■ FRAGMENTO DEL DOCUMENTO:
El escándalo estalló cuando las celebrantes descubrieron que se había colado 
un hombre disfrazado de tañedora de arpa. Al principio se pensó que se trataba 
tan sólo de un curioso que pretendía asistir a sus ritos, pero después de las 
primeras averiguaciones resultó que lo que el sacrilego pretendía era
encontrarse  a solas con
una dama de la que estaba encaprichado. Una vez dentro de la 
mansión no daba con la mujer que buscaba y tuvo que preguntar por ella a una 
criada. Lo hizo atiplando la voz, pero a pesar de ello su interlocutora
sospechó que  se trataba de
un hombre y lo delató.
Cuando se
extendió la noticia, las mujeres elevaron tal clamor que se 
conmocionó todo el barrio. La madre de César, la prudente Aurelia, tomó las 
disposiciones oportunas, como persona de más autoridad: suspendió la fiesta y 
despidió a las celebrantes.
A la
mañana siguiente, en Roma no se hablaba de otra cosa. El intruso era un 
tal Publio Clodio. Se rumoreaba que la dama que iba buscando era Pompeya, la 
esposa de Julio César. Es posible que César hubiese querido echar tierra al
asunto  y olvidarlo, pero
sus enemigos en el Senado se encargaron de airearlo cuanto les 
fue posible. Después de discutirlo en solemne sesión, decidieron que se había 
producido un sacrilegio y ordenaron una encuesta oficial. César, en vista del
cariz  que tomaban los
acontecimientos, repudió a su esposa.
Publio  Clodio fue procesado dos meses después.
Presentó testigos dispuestos a 
jurar que cuando ocurrieron los hechos se hallaba con ellos, lejos de la
fiesta. Por  otra parte las
mujeres no estaban seguras de que el hombre descubierto en la 
fiesta fuera Clodio. Titubeaba el jurado cuando Cicerón desarmó la defensa del 
acusado revelando que el día de autos el presunto culpable se había entrevistado 
con él en Roma y por lo tanto mentía cuando aseguraba que se hallaba lejos de la 
ciudad.
Nuevas
deliberaciones del jurado y finalmente compareció Julio César, al 
que preguntaron: « ¿Por qué has repudiado a tu mujer?» . 
Fue en esta ocasión cuando pronunció aquellas palabras tan repetidas por los 
políticos de nuestro tiempo: « La esposa de César no sólo debe ser honesta, sino 
que debe parecerlo» .
Deliberó
el jurado y emitió su voto. Veinticinco condenatorios; treinta y uno 
absolutorios. « Éstos son los que se han dejado sobornar por el acusado» , observó 
Cicerón, al que no se le escapaba un detalle en cuestiones legales. Pero con 
soborno o sin él, Clodio resultó absuelto.

■ EXTRACTO DE DATOS:
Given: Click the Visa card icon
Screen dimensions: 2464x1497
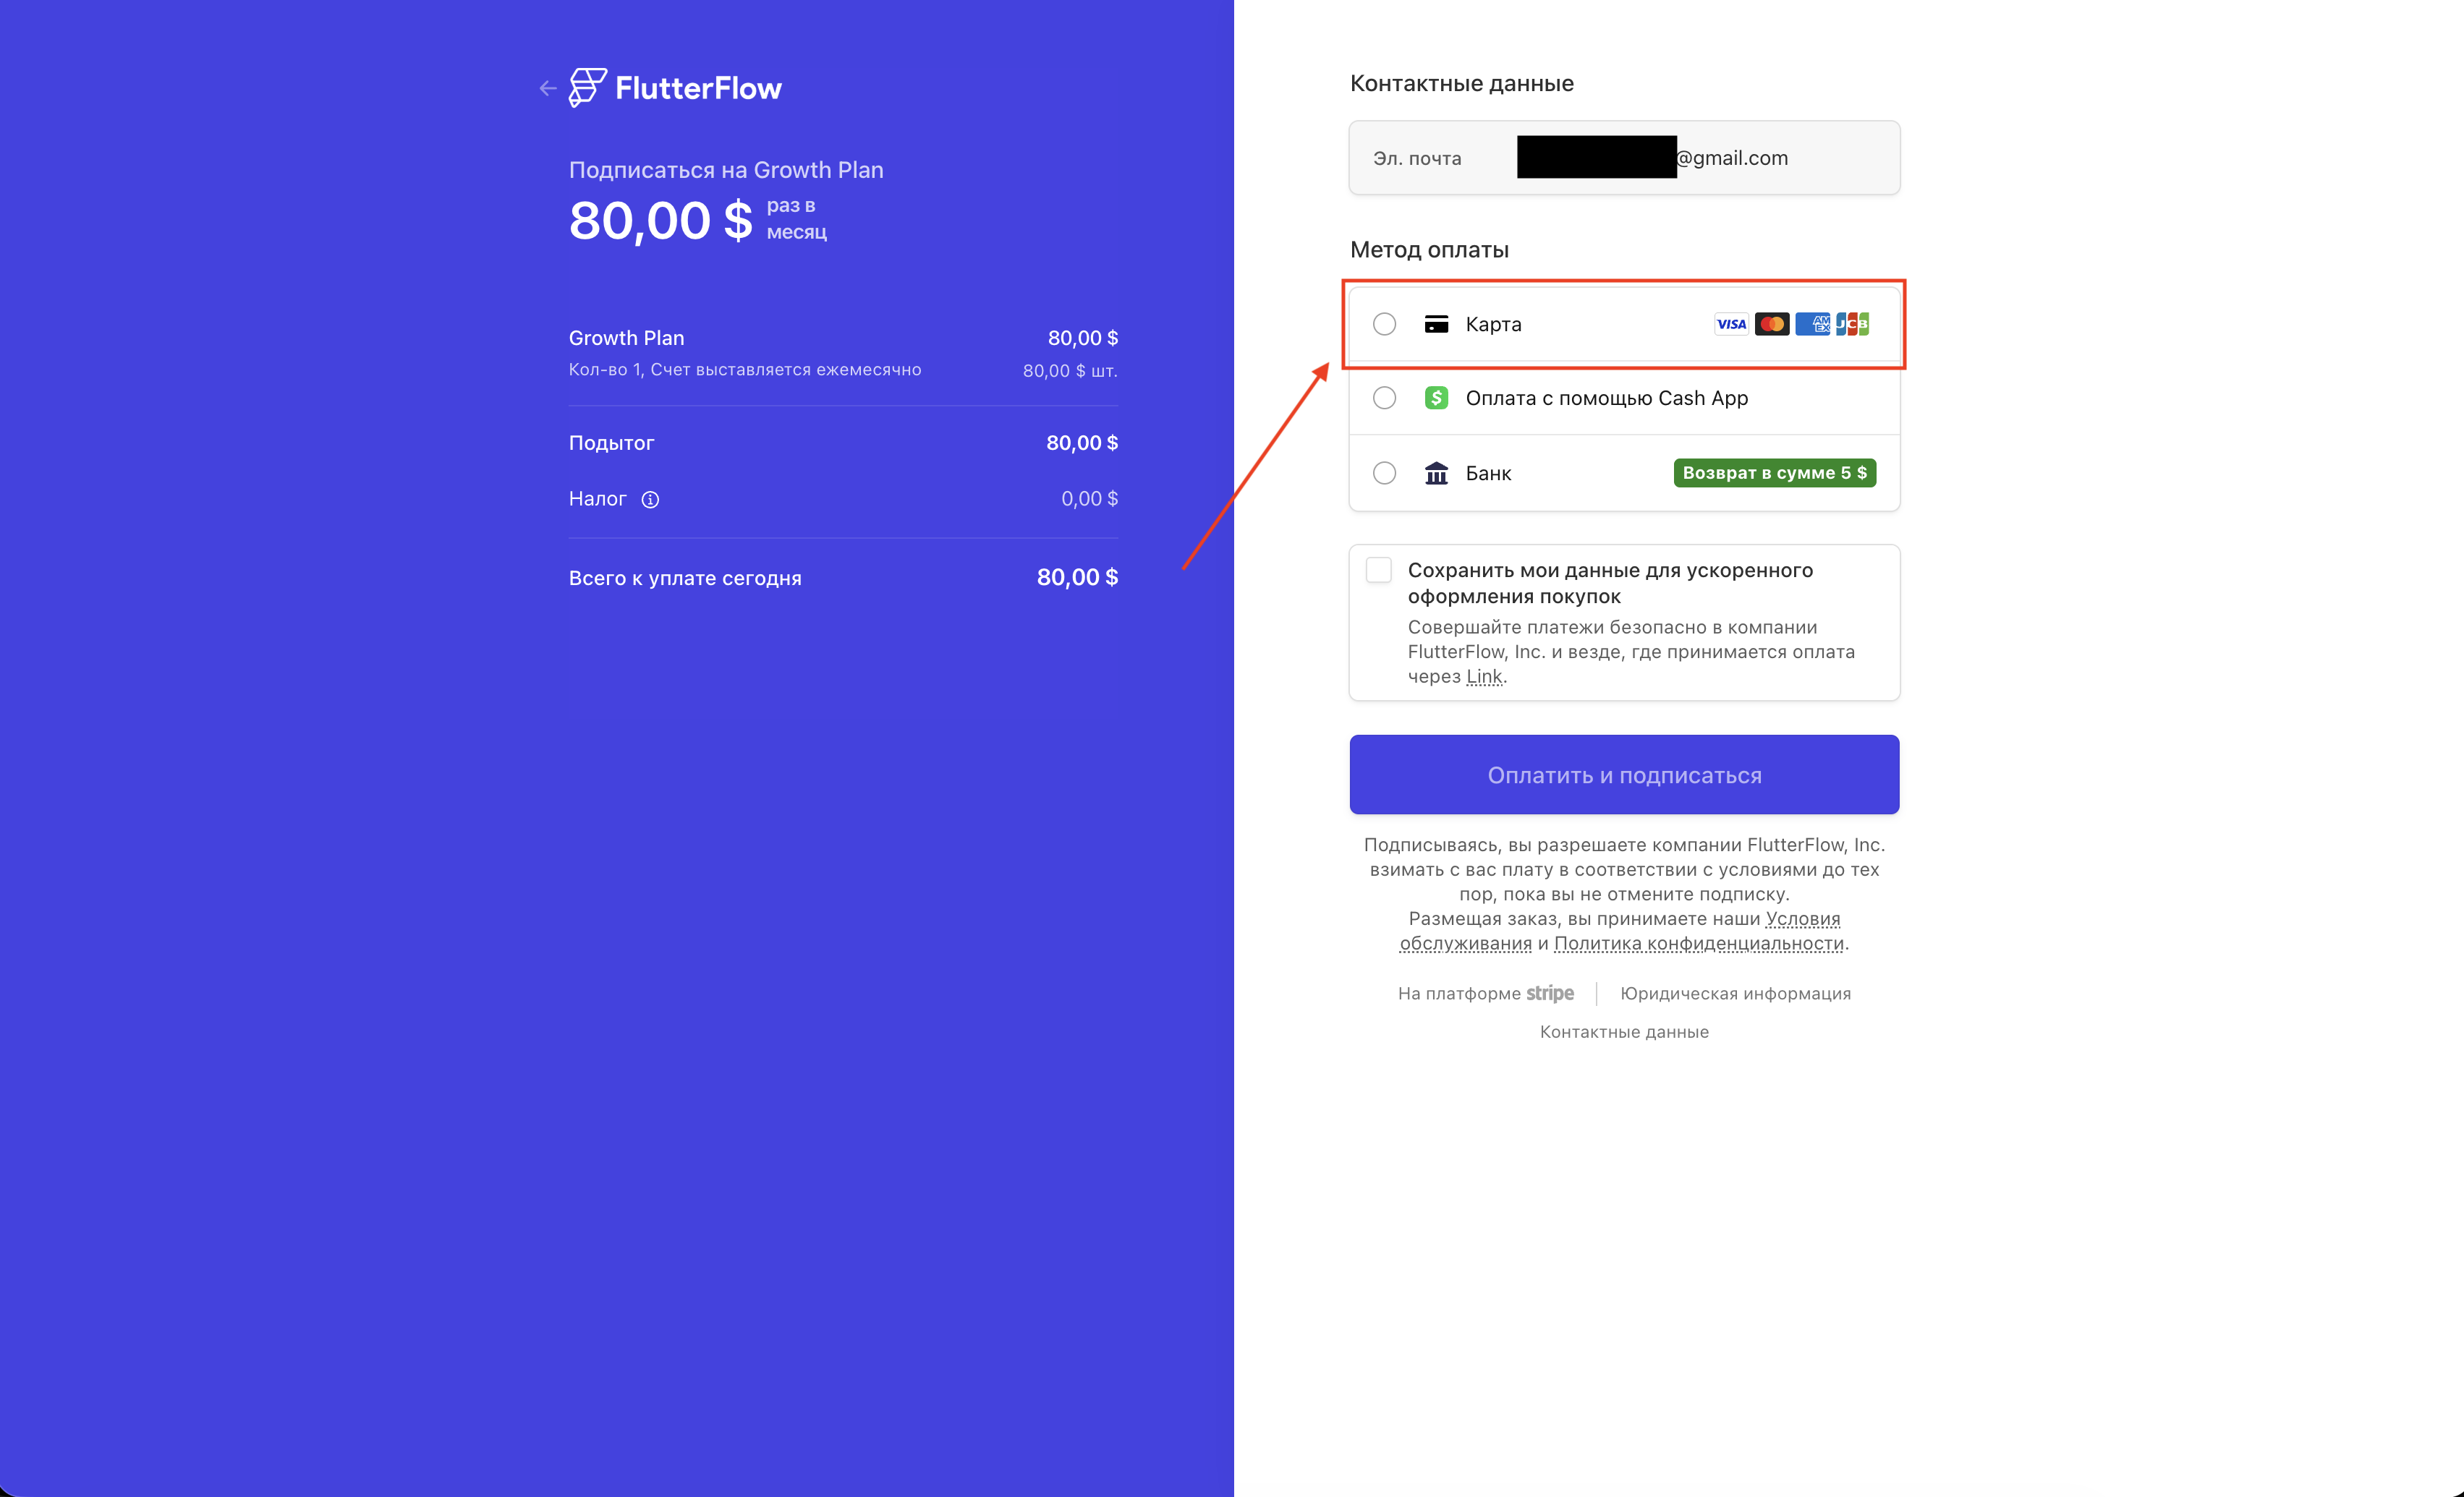Looking at the screenshot, I should click(1730, 324).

■ INSTRUCCIONES Y REQUISITOS:
Por favor, extrae sin cambios del relato sobre el escándalo de Publio Clodio la parte que comienza con las palabras que contienen "El escándalo estalló" y termina con "y lo delató.".

■ RESULTADO DEL EJERCICIO:
El escándalo estalló cuando las celebrantes descubrieron que se había colado 
un hombre disfrazado de tañedora de arpa. Al principio se pensó que se trataba 
tan sólo de un curioso que pretendía asistir a sus ritos, pero después de las 
primeras averiguaciones resultó que lo que el sacrilego pretendía era
encontrarse  a solas con
una dama de la que estaba encaprichado. Una vez dentro de la 
mansión no daba con la mujer que buscaba y tuvo que preguntar por ella a una 
criada. Lo hizo atiplando la voz, pero a pesar de ello su interlocutora
sospechó que  se trataba de
un hombre y lo delató.